_THE PROBLEM_
Copy the data exactly. No line may be skipped.

_DATA RECORDS_
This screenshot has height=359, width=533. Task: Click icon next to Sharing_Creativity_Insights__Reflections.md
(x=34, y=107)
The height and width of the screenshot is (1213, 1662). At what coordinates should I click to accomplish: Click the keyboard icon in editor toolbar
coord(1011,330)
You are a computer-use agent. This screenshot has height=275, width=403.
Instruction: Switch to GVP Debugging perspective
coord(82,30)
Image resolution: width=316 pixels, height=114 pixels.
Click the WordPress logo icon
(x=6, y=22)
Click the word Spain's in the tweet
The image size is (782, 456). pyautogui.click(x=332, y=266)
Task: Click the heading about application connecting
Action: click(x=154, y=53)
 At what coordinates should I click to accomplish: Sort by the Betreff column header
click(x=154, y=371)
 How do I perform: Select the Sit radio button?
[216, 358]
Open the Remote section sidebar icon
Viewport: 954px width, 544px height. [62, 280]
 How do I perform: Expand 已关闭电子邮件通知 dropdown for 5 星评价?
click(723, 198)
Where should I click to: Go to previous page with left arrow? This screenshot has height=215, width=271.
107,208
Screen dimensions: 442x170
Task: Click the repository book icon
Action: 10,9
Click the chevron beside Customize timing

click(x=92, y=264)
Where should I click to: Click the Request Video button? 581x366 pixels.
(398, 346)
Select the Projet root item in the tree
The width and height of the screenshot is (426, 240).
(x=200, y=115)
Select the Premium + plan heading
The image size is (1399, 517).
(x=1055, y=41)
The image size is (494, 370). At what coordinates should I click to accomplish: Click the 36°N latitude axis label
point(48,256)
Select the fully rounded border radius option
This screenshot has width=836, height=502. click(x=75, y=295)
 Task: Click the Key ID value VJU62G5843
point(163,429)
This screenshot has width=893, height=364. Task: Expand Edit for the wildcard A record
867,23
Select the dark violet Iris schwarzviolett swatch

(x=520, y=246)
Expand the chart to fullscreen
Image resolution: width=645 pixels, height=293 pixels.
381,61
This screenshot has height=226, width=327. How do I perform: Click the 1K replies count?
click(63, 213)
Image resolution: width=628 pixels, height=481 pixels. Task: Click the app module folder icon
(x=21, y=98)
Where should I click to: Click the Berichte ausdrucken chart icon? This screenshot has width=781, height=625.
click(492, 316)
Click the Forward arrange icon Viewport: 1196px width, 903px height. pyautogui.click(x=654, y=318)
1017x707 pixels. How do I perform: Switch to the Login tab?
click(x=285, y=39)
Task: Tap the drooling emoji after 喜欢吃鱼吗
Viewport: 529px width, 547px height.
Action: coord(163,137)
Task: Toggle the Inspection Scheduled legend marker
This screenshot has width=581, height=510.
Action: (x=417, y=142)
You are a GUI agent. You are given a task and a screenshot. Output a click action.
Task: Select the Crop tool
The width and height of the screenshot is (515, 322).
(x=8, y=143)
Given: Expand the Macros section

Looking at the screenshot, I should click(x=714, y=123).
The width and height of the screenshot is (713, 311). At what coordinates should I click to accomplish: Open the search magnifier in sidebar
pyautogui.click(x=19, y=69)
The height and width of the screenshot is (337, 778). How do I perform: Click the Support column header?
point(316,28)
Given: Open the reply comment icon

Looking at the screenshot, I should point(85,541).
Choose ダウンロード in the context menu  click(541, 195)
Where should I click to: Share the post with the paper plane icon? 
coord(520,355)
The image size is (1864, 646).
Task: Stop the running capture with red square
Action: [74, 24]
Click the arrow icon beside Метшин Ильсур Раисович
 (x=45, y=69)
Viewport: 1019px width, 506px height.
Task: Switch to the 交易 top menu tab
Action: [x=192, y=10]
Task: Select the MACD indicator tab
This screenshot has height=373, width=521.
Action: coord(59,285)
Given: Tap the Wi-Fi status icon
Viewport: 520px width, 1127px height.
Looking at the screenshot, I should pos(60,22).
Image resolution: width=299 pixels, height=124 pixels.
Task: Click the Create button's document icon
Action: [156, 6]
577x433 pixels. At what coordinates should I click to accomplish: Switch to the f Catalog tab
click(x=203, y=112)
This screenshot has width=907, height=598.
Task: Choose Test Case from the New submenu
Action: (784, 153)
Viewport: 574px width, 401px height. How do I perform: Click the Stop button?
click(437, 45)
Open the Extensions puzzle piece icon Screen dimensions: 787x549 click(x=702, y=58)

_RESULT BELOW_
This screenshot has height=359, width=533. Task: Click icon next to Sharing_Creativity_Insights__Reflections.md
(x=34, y=107)
The height and width of the screenshot is (1213, 1662). At what coordinates should I click to accomplish: Click the keyboard icon in editor toolbar
coord(1011,330)
You are a computer-use agent. This screenshot has height=275, width=403.
Instruction: Switch to GVP Debugging perspective
coord(82,30)
Image resolution: width=316 pixels, height=114 pixels.
Click the WordPress logo icon
(x=6, y=22)
Click the word Spain's in the tweet
The image size is (782, 456). pyautogui.click(x=332, y=266)
Task: Click the heading about application connecting
Action: click(x=154, y=53)
 At what coordinates should I click to accomplish: Sort by the Betreff column header
click(x=154, y=371)
 How do I perform: Select the Sit radio button?
[216, 358]
Open the Remote section sidebar icon
Viewport: 954px width, 544px height. [62, 280]
 How do I perform: Expand 已关闭电子邮件通知 dropdown for 5 星评价?
click(723, 198)
Where should I click to: Go to previous page with left arrow? This screenshot has height=215, width=271.
107,208
Screen dimensions: 442x170
Task: Click the repository book icon
Action: 10,9
Click the chevron beside Customize timing

click(x=92, y=264)
Where should I click to: Click the Request Video button? 581x366 pixels.
(398, 346)
Select the Projet root item in the tree
The width and height of the screenshot is (426, 240).
(x=200, y=115)
Select the Premium + plan heading
The image size is (1399, 517).
(x=1055, y=41)
The image size is (494, 370). At what coordinates should I click to accomplish: Click the 36°N latitude axis label
point(48,256)
Select the fully rounded border radius option
This screenshot has width=836, height=502. click(x=75, y=295)
 Task: Click the Key ID value VJU62G5843
point(163,429)
This screenshot has width=893, height=364. Task: Expand Edit for the wildcard A record
867,23
Select the dark violet Iris schwarzviolett swatch

(x=520, y=246)
Expand the chart to fullscreen
Image resolution: width=645 pixels, height=293 pixels.
381,61
This screenshot has height=226, width=327. How do I perform: Click the 1K replies count?
click(63, 213)
Image resolution: width=628 pixels, height=481 pixels. Task: Click the app module folder icon
(x=21, y=98)
Where should I click to: Click the Berichte ausdrucken chart icon? This screenshot has width=781, height=625.
click(492, 316)
Click the Forward arrange icon Viewport: 1196px width, 903px height. pyautogui.click(x=654, y=318)
1017x707 pixels. How do I perform: Switch to the Login tab?
click(x=285, y=39)
Task: Tap the drooling emoji after 喜欢吃鱼吗
Viewport: 529px width, 547px height.
Action: coord(163,137)
Task: Toggle the Inspection Scheduled legend marker
This screenshot has width=581, height=510.
Action: (x=417, y=142)
You are a GUI agent. You are given a task and a screenshot. Output a click action.
Task: Select the Crop tool
The width and height of the screenshot is (515, 322).
(x=8, y=143)
Given: Expand the Macros section

Looking at the screenshot, I should click(x=714, y=123).
The width and height of the screenshot is (713, 311). At what coordinates should I click to accomplish: Open the search magnifier in sidebar
pyautogui.click(x=19, y=69)
The height and width of the screenshot is (337, 778). How do I perform: Click the Support column header?
point(316,28)
Given: Open the reply comment icon

Looking at the screenshot, I should point(85,541).
Choose ダウンロード in the context menu  click(541, 195)
Where should I click to: Share the post with the paper plane icon? 
coord(520,355)
The image size is (1864, 646).
Task: Stop the running capture with red square
Action: [74, 24]
Click the arrow icon beside Метшин Ильсур Раисович
 (x=45, y=69)
Viewport: 1019px width, 506px height.
Task: Switch to the 交易 top menu tab
Action: [x=192, y=10]
Task: Select the MACD indicator tab
This screenshot has height=373, width=521.
Action: coord(59,285)
Given: Tap the Wi-Fi status icon
Viewport: 520px width, 1127px height.
Looking at the screenshot, I should pos(60,22).
Image resolution: width=299 pixels, height=124 pixels.
Task: Click the Create button's document icon
Action: [156, 6]
577x433 pixels. At what coordinates should I click to accomplish: Switch to the f Catalog tab
click(x=203, y=112)
This screenshot has width=907, height=598.
Task: Choose Test Case from the New submenu
Action: (784, 153)
Viewport: 574px width, 401px height. How do I perform: Click the Stop button?
click(437, 45)
Open the Extensions puzzle piece icon Screen dimensions: 787x549 click(x=702, y=58)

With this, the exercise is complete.